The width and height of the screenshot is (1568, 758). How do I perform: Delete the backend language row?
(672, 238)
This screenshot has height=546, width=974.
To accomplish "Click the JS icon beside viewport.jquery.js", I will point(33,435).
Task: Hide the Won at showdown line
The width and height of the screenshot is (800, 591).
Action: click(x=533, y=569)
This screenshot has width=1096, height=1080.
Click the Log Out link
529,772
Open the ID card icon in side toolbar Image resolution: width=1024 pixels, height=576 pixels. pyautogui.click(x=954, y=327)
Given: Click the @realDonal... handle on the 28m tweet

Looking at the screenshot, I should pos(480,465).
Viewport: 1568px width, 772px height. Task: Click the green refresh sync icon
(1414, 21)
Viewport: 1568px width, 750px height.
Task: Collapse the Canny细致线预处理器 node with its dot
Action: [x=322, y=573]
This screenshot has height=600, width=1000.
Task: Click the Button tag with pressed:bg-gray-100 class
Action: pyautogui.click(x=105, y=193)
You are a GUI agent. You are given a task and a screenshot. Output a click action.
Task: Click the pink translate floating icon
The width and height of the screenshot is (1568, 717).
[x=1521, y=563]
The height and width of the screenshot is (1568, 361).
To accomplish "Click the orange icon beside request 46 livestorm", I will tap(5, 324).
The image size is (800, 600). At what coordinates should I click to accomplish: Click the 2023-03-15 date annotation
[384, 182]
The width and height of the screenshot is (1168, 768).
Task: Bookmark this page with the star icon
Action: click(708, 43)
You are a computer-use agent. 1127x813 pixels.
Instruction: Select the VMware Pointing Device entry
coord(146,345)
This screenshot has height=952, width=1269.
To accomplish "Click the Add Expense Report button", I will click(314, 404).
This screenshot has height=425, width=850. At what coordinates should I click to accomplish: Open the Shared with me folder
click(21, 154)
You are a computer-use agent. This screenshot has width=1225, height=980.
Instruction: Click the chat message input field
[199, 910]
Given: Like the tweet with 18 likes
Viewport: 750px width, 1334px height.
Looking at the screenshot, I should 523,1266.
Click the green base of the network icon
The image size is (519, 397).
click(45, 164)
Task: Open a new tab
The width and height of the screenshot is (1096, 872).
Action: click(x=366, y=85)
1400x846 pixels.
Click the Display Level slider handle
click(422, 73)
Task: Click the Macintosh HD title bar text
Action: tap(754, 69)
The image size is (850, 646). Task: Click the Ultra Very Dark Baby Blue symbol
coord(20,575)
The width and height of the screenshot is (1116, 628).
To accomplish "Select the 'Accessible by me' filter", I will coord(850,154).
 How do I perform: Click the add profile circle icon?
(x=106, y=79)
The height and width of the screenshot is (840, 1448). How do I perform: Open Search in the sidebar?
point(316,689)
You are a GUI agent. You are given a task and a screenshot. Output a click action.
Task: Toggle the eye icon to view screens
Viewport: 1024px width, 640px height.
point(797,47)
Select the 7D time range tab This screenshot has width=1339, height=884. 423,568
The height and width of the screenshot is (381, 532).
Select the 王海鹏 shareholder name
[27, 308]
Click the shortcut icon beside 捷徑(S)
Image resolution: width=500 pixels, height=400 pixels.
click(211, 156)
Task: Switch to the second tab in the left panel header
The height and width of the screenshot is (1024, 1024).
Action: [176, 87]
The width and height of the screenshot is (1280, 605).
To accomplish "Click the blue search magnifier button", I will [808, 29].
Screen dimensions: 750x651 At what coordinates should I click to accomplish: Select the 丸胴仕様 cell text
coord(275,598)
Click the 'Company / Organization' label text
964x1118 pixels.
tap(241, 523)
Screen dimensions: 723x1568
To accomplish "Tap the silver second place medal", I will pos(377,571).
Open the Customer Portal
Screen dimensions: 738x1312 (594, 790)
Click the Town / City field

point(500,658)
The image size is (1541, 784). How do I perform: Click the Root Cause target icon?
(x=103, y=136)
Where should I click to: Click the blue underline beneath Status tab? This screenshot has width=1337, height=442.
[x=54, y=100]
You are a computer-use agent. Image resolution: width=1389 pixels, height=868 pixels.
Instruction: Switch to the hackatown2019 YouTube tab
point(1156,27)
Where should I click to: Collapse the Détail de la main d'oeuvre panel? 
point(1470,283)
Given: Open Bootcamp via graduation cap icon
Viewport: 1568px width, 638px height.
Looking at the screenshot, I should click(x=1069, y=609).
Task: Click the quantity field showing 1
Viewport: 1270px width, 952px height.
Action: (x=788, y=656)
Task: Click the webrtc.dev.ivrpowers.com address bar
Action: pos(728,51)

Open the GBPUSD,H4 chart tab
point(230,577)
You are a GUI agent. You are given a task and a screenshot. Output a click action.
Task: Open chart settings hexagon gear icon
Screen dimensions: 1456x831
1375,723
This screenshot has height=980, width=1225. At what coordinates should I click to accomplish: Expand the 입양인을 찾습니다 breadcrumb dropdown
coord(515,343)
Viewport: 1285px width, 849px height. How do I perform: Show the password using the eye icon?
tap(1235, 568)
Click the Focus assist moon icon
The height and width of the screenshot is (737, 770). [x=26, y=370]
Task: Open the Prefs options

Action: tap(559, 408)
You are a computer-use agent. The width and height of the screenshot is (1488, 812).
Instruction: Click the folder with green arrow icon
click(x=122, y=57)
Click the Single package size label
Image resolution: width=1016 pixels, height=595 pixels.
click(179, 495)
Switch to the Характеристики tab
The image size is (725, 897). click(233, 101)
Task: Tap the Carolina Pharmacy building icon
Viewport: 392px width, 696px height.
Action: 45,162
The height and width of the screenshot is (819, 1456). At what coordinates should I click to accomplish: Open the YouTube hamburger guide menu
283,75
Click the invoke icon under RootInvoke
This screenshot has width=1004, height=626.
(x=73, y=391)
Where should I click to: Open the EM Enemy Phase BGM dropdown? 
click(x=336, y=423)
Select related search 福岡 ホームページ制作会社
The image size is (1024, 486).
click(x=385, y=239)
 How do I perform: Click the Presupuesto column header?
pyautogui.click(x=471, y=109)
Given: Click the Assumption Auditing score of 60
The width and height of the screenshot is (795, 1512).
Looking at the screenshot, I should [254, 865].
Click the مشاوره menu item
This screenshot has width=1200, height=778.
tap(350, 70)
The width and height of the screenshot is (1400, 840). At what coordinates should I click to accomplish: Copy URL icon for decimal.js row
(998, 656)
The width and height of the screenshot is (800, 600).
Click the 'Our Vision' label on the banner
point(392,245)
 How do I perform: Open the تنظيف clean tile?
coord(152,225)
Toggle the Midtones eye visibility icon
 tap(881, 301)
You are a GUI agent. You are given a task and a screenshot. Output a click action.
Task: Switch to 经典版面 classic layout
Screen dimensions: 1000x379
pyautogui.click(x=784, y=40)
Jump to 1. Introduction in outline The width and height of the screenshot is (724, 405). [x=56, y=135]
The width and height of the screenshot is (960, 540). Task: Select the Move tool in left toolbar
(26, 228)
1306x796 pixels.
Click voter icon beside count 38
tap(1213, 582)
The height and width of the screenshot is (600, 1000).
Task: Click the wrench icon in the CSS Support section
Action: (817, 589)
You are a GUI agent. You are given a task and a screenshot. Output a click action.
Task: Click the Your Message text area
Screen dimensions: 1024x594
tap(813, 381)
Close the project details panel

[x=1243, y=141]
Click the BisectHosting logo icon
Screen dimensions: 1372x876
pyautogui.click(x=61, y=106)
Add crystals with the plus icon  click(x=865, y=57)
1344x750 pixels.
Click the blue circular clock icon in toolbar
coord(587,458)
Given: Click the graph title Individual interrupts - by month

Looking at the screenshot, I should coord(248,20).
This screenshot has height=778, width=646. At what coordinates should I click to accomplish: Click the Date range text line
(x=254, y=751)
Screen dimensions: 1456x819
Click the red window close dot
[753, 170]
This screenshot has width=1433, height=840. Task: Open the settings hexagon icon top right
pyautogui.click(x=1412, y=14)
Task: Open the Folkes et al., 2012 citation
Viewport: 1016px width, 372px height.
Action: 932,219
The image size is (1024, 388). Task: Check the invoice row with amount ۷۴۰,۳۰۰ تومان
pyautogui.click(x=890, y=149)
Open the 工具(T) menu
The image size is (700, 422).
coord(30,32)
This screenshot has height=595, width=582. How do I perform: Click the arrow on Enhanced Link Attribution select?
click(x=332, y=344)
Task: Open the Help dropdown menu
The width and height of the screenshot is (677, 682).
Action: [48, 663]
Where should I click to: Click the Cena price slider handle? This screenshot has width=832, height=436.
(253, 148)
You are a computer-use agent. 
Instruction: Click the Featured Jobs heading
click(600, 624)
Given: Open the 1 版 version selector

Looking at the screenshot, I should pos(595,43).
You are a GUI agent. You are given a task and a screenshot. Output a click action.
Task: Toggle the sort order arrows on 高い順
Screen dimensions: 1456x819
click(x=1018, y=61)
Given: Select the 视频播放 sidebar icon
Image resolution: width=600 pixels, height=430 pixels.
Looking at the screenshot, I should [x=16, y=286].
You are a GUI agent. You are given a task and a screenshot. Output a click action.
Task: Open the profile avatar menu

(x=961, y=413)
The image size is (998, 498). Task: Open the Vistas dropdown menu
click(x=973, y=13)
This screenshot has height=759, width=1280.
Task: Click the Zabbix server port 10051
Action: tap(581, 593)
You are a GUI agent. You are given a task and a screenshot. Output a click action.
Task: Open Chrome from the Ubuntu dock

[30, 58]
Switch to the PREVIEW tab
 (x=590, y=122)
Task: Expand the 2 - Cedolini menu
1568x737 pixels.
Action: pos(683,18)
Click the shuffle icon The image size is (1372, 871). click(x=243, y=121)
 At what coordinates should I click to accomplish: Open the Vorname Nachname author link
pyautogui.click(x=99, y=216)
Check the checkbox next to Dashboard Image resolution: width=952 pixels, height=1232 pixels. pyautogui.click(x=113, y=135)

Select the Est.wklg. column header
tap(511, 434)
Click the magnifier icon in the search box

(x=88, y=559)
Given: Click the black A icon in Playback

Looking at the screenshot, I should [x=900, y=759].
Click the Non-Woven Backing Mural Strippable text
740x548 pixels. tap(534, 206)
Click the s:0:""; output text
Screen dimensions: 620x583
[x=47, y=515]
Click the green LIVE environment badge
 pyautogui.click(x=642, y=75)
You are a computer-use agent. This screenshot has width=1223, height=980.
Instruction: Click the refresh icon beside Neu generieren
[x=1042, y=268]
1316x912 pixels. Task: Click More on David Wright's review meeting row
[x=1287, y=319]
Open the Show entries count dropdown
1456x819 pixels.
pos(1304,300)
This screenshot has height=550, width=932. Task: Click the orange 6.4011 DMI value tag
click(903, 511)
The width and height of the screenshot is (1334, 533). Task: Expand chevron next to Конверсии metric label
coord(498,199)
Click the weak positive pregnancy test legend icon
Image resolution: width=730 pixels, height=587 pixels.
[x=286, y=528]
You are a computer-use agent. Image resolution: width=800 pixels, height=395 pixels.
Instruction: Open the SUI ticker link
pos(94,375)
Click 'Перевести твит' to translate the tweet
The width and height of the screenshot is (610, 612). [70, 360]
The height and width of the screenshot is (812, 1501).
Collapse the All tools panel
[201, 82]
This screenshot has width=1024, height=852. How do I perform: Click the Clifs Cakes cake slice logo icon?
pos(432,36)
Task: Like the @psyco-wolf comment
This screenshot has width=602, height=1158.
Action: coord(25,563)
__________
Exercise directions: Rewrite the part of the records that opens with the line containing "The width and height of the screenshot is (1334, 533)." and closes with the last line of the records, replacing "legend icon" with "legend marker" and leaving everything else unchanged.

Response to this task:
The width and height of the screenshot is (1334, 533). Task: Expand chevron next to Конверсии metric label
coord(498,199)
Click the weak positive pregnancy test legend marker
Image resolution: width=730 pixels, height=587 pixels.
[x=286, y=528]
You are a computer-use agent. Image resolution: width=800 pixels, height=395 pixels.
Instruction: Open the SUI ticker link
pos(94,375)
Click 'Перевести твит' to translate the tweet
The width and height of the screenshot is (610, 612). [70, 360]
The height and width of the screenshot is (812, 1501).
Collapse the All tools panel
[201, 82]
This screenshot has width=1024, height=852. How do I perform: Click the Clifs Cakes cake slice logo icon?
pos(432,36)
Task: Like the @psyco-wolf comment
This screenshot has width=602, height=1158.
Action: coord(25,563)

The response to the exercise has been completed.